I didn't want to bore you with my narrative describing how I took a car and a boat and a walk with my Mom and ended up at my Great Aunt Bee's place. I mean it was interesting to me at the time, but I'm not sure what you're thinking about it right now. You're probably wondering when the villain's going to show up.
Don't be too hard on Peotr. He's not a bad dad to his kid, he's not the best either, trying to kiss people who aren't Liz like that. This story's not really about dads as much as it's about moms and uncles and aunts and sisters and cousins. That's just how it goes, sometimes. I'm not anti-dad or anything. Don't go getting that idea. I've met some really good dads. Liz's dad's pretty good. Officer Hope Flowers has like ten children and a thousand grandchildren. Every one of his kids loved him. I think Uncle Norm is a great dad too. I just gave away a big, big spoiler right there.
Uncle Norm's real name is Normand and he is a really important character in my story, and so is Claudette Eclaire, his fiancé. I'll call him Normand more so you don't think I'm talking about the turtle, but I'll probably still call him Norm sometimes because that's what I mostly call him unless I'm trying to be formal, or the Turtle's there and I have to get more specific. Turtle Norm is not a big part of my story, but if I'm talking about her I'll let you know.

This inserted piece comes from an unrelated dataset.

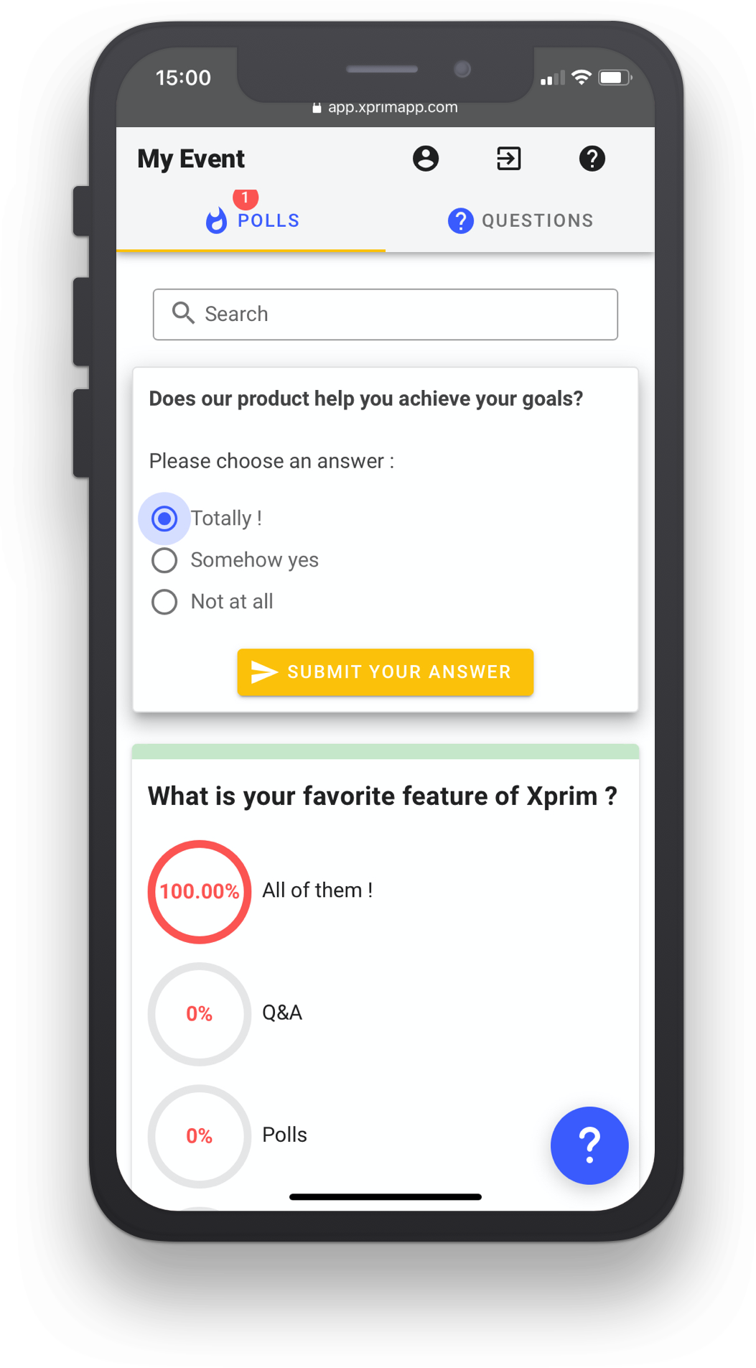Switch to the Polls tab
This screenshot has height=1368, width=756.
pyautogui.click(x=268, y=220)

I'll tell you a bunch of stories about Claudette and Normand sometime, and maybe you'll forget they have a daughter now and when I get back to finally telling you about her, you'll have forgotten and will be surprised and excited to meet her, like I was. I wish you had been there when Claudette told everybody. There was shouting all over the place and Norm actually picked up a picnic table, he was so happy, I had never seen him lift anything quite that heavy, but it makes sense, he's pretty big and he was pretty happy. He saves up his strength for being really happy, as it turns out. That makes sense too. When he gets mad he just gets kind of sulky and weak.

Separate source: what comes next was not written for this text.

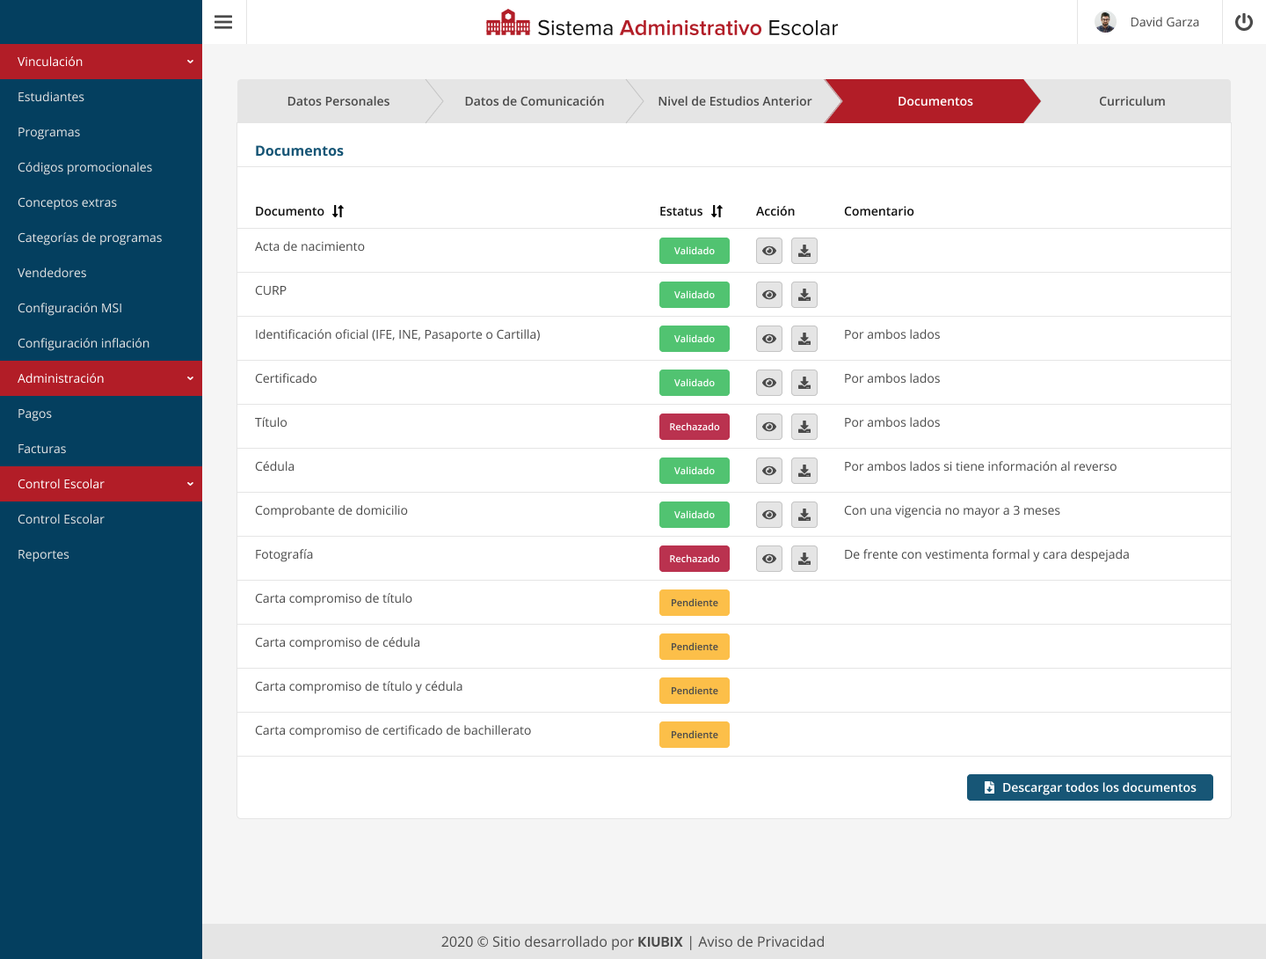Viewport: 1266px width, 959px height.
Task: Download the CURP document file
Action: [x=804, y=295]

So it's not like there haven't been a lot of great dads in my story. Really, don't worry about it. I'm OK.
There is no villain, that's probably the biggest spoiler. Not a typical evil person who shows up wringing their hands and cackling about how they're going to show you, and you'll rue the day and all of that. There's Magic in this story, which is probably Science, but no evil wizards or crazy witches. If there's something like a villain, it's probably time and fear. I've been thinking about it, and in my life, the villain is always mostly time and fear. It ties me up on the tracks, so I end up going nowhere fast, just kicking. And life's too short for that, when you know that you've been sent here to be a Hero, instead.